From Eisner-Nominated writers Jackson Lanzing and Collin Kelly, and rising horror artist Heather Vaughan, You’ll Never Leave This Place Alive is described as a “paranoia-laced, socially-conscious, horror mystery that will leave you questioning reality, and reveal that this crafted world is more of a nightmare than the idealistic dream they were expecting.”

Phoebe Joplin has never questioned the world her parents built: a secluded community where she and her friends were raised to be smarter, stronger, and better than anyone else. No distractions. No dangers. No secrets. Until the night of their graduation.

When one of them dies under impossible circumstances, Phee starts to pull at the edges of her perfect life—and what she finds is something far more terrifying than she ever imagined.

Because this place isn’t a sanctuary. It’s a cage. And no one who discovers the truth ever leaves it alive.

Collin Kelly & Jackson Lanzing (Batman – One Bad Day: Clayface, Star Trek: The Last Starship) co-write the upcoming IDW Dark horror comic, featuring art by Heather Vaughan.

Jackson Lanzing said in a statement to Bloody Disgusting, “You’ll Never Leave This Place Alive is in many ways a spiritual successor to our last creator-owned horror, The Principles of Necromancy – a dive into the promise and consequence of playing god with the blood of innocents. But the Hivemind book this reminds me of most is Clayface: One Bad Day. This is a deeply human story with intensely raw emotions – five best friends and their five mysterious parents, tearing one another apart for the promise of some impossible glory that’s waiting just beyond their darkest actions. We’re thrilled to be bringing this story to life with our long-time partner in crime, editor Heather Antos, at IDW Dark – and we’re particularly excited to give our Clayface fans a new, brutal and emotional horror made just for them.”

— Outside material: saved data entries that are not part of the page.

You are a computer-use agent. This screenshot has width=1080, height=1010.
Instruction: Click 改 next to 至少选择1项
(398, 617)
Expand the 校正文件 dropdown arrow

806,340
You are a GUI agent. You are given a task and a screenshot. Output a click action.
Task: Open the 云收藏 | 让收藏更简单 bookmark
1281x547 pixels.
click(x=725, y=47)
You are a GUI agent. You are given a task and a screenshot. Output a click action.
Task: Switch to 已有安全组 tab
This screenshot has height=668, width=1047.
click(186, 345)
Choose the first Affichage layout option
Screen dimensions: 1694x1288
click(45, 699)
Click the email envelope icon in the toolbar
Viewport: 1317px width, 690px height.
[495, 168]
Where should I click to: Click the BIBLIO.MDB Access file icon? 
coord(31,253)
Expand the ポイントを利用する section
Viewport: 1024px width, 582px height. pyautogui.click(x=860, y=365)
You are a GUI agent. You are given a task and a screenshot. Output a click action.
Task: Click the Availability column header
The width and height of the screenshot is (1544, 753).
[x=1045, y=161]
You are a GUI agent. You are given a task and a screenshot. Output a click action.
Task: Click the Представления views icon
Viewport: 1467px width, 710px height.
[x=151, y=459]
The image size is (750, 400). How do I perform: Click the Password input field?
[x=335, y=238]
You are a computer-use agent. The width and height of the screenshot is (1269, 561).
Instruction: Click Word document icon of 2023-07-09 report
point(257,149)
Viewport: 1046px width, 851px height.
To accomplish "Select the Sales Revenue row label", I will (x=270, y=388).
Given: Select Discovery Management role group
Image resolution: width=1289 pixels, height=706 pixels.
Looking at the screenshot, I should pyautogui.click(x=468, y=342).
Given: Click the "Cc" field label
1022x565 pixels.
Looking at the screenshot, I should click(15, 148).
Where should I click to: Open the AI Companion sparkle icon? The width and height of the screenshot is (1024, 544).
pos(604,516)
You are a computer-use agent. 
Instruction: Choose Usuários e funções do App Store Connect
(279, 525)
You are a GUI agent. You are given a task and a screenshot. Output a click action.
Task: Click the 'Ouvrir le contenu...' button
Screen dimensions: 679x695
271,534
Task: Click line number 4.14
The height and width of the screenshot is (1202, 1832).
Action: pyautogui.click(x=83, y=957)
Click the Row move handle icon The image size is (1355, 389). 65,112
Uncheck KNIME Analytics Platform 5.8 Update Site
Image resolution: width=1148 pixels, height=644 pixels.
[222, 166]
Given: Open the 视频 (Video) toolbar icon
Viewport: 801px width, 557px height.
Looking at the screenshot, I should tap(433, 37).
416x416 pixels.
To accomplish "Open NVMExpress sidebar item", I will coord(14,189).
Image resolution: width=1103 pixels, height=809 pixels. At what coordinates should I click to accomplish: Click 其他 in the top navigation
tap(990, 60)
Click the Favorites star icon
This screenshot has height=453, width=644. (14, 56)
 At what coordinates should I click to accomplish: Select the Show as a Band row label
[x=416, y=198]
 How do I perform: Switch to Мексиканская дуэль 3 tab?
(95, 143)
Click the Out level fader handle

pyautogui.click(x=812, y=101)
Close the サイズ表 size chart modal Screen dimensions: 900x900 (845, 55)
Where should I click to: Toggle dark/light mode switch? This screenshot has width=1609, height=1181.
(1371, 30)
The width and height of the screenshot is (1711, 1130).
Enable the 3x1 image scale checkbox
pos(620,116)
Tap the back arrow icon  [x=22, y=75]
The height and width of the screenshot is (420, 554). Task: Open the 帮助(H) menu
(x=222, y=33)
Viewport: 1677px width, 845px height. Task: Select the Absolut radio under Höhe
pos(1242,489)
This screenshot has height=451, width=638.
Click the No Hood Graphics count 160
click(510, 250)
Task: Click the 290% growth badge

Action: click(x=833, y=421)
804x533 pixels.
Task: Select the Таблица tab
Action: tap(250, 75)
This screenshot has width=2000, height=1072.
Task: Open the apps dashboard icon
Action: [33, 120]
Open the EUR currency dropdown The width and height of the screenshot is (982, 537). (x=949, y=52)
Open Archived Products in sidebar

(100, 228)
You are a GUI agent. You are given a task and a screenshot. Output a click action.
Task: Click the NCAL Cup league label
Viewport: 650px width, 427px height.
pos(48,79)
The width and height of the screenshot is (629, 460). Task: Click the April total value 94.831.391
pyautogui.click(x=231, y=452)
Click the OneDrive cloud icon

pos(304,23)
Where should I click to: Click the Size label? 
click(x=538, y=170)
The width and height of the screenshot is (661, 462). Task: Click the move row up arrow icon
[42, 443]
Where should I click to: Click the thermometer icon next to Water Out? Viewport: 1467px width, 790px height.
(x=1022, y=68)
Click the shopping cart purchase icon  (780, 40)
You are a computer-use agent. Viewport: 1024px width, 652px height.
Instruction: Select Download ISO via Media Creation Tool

Adds Collin Kelly, “We’re deconstructing a feeling that seems universal these days; our elders have a death grip on their power, without any intention of giving it up to the generations that come next. YNLTPA is about growing up with the limitless potential of the future… and realizing how much it’s a lie we’ve been fed to keep us under the yoke of the past. Bringing this brutal experience to life is our artist and co-creator, Heather Vaughan, who brings an incredible amount of humanity to our cast. But it’s in our youthful leads that Heather’s art really shines – you are going to fall in love with these young people, even as they go through the worst experience of their lives. What we’ve all crafted together is going to be tragic, painful, but above all else, sincere – with a future so uncertain, there’s only one thing we can trust: you’ll never leave this place alive.”

“Some horror stories are about monsters in the dark. YNLTPA is about realizing the monsters raised you,” previews Senior Group Editor Heather Antos. “Working with Jackson Lanzing and Collin Kelly on this series has been a dream in the darkest possible way. They’ve built a story that’s layered, brutal, and deeply emotional, and every issue gives artist Heather Vaughan opportunities to push the art into places that feel both haunting and deeply personal. Some horror comics will keep you up at night…this is one that will stick with you for years to come.”

The first issue of You’ll Never Leave This Place Alive goes on sale October 14, 2026! Make sure to pre-order at your local comic shop by September to guarantee a copy.

Exclusively check out the various covers for Issue #1 down below.

IDW Publishing’s horror imprint IDW DARK features comics like A Quiet Place: Storm Warning, Smile: For the Camera, The Exorcism at 1600 Penn, Beneath The Trees Where Nobody Sees, The Twilight Zone, Event Horizon: Dark Descent & Event Horizon: Inferno, and more.